The implementation guide reduces confusion
The most practical piece of the system is the HER Implementation Guide. It was built from interviews with food banks across the country and analysis of inventory reports, which means it was shaped by the kinds of problems staff actually face, not just by theory. Its job is to help teams interpret labels, answer classification questions, and make rankings more consistent from one site or route to another.
The reported impact is striking. Food banks that used one page of the guide cut their percentage of not-ranked items by half. They also increased correctly ranked items by 21 percentage points, and 88 percent of users said they felt more confident doing the rankings. For a nonprofit that depends on volunteers and quick turnaround, that confidence is not a soft benefit. It means fewer hold-ups at intake, fewer re-sorts, and less time spent fixing avoidable classification mistakes.
Why the rankings can be validated
The HER system is not just a sorting aid; it has also been tested as a measure of food quality. A 2022 validation study used data from 16 Minnesota food pantries and 503 client carts, and it found that HER tier rankings were positively associated with Healthy Eating Index-2015 scores for green foods and negatively associated with red foods. In plain terms, the ranking system tracked the nutritional quality of the food moving through the pantries in the direction it was supposed to.
That matters for agencies making ordering decisions. If a pantry or meal program can see that the ranking system aligns with nutritional quality, it can use the categories to shape what gets requested, what gets prioritized, and what should be sourced more aggressively. For warehouse teams, the ranking becomes part of the supply chain: it guides what enters the inventory mix and helps define what “better food” means in operational terms.

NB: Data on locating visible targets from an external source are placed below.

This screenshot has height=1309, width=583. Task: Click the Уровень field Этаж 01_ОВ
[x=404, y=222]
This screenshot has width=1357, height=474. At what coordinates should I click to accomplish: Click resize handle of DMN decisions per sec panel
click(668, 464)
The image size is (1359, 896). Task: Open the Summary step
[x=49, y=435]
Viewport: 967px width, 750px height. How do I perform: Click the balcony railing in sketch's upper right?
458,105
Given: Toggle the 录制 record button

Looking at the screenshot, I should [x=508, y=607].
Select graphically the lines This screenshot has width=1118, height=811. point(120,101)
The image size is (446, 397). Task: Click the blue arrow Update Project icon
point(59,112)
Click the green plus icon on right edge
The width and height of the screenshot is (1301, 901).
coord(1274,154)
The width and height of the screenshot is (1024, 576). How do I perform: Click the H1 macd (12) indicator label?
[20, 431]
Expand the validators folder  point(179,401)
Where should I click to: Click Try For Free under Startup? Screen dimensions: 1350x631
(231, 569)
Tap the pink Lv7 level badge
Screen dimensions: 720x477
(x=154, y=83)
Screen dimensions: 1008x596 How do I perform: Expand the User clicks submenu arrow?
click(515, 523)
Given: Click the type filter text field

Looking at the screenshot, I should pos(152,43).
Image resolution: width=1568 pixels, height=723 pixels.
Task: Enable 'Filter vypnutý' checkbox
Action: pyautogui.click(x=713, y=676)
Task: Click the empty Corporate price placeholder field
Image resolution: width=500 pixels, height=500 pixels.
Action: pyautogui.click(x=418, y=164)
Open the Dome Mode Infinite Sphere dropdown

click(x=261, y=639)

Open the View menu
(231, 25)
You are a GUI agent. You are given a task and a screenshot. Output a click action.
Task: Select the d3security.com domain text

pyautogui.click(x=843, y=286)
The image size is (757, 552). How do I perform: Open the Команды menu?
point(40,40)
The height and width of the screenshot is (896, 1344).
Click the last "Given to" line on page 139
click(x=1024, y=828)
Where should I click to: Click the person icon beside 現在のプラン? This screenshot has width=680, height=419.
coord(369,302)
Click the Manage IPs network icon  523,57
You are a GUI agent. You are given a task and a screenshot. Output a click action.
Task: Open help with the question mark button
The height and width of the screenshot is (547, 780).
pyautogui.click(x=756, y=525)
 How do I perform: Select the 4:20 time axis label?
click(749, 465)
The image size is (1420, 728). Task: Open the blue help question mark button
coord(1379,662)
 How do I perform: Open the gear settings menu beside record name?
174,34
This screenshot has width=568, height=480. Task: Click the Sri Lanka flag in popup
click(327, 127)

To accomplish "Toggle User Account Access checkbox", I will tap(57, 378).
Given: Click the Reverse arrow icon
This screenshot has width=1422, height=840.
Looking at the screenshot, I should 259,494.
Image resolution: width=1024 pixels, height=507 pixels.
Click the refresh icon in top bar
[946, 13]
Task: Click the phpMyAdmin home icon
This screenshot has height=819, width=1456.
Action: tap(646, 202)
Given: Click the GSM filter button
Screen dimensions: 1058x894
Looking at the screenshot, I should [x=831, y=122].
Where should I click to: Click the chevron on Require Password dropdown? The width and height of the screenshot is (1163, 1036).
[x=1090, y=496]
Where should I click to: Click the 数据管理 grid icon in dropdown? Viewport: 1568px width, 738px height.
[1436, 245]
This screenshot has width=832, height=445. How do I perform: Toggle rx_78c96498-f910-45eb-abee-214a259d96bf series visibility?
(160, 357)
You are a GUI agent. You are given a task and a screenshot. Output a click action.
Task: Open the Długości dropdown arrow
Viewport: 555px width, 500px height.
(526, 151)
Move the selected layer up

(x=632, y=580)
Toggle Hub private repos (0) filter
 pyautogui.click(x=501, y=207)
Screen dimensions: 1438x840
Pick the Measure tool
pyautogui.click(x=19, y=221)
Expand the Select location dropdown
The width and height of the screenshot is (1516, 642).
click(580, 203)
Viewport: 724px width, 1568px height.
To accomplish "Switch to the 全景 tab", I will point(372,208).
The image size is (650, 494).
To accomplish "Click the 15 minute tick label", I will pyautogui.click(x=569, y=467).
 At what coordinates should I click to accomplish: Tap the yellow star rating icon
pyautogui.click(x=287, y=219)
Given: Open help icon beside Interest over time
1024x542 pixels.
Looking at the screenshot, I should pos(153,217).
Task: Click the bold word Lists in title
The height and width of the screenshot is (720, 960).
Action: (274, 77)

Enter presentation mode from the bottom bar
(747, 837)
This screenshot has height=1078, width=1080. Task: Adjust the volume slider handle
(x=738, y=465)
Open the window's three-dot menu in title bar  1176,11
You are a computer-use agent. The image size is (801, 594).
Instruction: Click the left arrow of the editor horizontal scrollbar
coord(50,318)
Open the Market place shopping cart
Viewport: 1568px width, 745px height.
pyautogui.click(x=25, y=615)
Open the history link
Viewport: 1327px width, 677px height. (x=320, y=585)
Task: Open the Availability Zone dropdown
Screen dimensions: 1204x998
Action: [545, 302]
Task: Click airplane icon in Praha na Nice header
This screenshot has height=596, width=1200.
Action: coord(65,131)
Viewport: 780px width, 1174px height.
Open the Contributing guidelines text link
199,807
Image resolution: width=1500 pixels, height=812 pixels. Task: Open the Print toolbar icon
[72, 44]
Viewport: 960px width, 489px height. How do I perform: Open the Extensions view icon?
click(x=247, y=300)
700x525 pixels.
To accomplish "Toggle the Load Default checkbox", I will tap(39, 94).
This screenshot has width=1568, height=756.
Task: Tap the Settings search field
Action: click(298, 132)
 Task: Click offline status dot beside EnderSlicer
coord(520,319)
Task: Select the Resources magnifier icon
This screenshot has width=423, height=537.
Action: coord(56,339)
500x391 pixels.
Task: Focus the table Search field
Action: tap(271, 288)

The bigger barrier is not philosophy, it is process
A 2023 scoping review of nutrition-focused food banking found that nutrition policies often remain informal and that weight-based success metrics can work against prioritizing healthier foods. That is an important warning for A Simple Gesture and similar organizations. If success is measured only by pounds moved, the system can reward volume without rewarding better nutrition.
The same review also points to the real-world constraints that keep formal policy from taking hold: donor relationships, volunteer capacity, and the unpredictability of donated food. Those are exactly the pressure points where a clear nutrition policy earns its keep. It helps coordinators explain standards to donors, gives volunteers a simpler decision tree, and reduces the chance that a random mix of donations will derail the quality of the inventory.
What this changes for A Simple Gesture
For A Simple Gesture staff, the practical lesson is that nutrition policy is not a branding document. It is a workflow tool that shapes what gets accepted, how it is sorted, and how confidently it can be passed along to pantry partners and families. The more clearly the organization uses the green, yellow, and red system, the less time it spends on item-by-item confusion and the more time it can spend building a reliable flow of food.
That is why the HER guidelines matter beyond the sorting table. They help standardize the way donors are guided, inventories are evaluated, and agency partners are served, which is exactly what a food recovery network needs when it wants to move beyond volume and make quality part of the daily routine.